In the past decade, the Internet has transformed marketing, but anyone expecting to increase their revenue and profitability using the web needs to get their facts straight with respect to web traffic. Of course, the web is a great medium to market and sell products and services. But if you don’t understand the behavior of your web site visitors in sufficient, your business is going nowhere.
So it is no great surprise that the business of web analytics has grown in tandem with business use of the Internet. Put simply, web analytics are tools and methodologies used to enable organizations to track the number of people who view their site and then use this to measure the success of their online strategy.

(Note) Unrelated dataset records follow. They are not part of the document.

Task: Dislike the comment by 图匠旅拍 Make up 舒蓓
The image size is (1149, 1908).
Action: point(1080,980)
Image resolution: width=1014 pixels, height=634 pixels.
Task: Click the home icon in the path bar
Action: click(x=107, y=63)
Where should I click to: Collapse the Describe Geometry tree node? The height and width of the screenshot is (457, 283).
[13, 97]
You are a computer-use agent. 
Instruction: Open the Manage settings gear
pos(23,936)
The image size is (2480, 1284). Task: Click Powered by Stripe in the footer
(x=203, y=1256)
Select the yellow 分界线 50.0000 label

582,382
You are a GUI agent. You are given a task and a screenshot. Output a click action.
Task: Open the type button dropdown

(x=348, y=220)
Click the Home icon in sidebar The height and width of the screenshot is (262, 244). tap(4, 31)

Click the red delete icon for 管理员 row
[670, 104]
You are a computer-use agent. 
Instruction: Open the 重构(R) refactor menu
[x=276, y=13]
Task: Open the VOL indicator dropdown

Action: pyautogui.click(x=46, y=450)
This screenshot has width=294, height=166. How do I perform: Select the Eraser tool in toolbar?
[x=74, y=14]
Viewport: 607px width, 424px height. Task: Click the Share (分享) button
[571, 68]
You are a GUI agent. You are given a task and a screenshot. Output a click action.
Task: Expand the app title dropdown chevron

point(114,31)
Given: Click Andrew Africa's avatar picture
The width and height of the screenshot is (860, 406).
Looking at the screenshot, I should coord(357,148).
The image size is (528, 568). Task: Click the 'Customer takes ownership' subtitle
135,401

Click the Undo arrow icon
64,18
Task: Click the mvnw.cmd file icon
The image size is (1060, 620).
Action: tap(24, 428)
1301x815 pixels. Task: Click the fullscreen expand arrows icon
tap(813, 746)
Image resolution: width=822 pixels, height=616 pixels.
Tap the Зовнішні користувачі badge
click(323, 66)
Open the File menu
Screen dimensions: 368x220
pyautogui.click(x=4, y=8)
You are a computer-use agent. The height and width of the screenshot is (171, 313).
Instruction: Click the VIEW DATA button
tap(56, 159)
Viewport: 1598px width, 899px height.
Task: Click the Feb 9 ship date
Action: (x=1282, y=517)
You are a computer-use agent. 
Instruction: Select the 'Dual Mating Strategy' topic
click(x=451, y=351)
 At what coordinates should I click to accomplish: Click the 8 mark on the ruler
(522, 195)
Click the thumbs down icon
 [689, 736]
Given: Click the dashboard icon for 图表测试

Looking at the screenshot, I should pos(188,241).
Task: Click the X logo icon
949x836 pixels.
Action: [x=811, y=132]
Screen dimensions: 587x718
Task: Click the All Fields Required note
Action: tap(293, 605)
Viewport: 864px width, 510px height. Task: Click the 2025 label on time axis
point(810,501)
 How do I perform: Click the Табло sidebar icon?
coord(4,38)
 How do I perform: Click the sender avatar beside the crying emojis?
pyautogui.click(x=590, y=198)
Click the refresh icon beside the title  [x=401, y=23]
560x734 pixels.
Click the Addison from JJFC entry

See Google AdWords and other PPCvendors automatically monitor invalid and fraudulent clicks and adjust PPC metrics retroactively. For example, a visitor may click your ad several times (inadvertently or on purpose) within a short space of time. Google AdWords automatically investigates this influx and removes the additional click-through and charges from your account. However, web analytics tools have no access to these systems and so record all PPC visitors.
Here are some examples of accurate metrics:
• 30 percent of my web site traffic came via search
• 50 percent of visitors viewed page X.html
• We increased conversions by 20 percent last week
• Pageviews at our site increased by 10 percent during March
With these types of metrics, marketers and webmasters can determine the direct impact of specific marketing campaigns. The level of detail is critical. For example, you can determine if an increase in pay-per-click advertising spend for a set of keywords on a single search engine – increased the return on investment during that time period.
So, as long as you can minimize inaccuracies, web analytics tools are effective for measuring visitor traffic to your online business.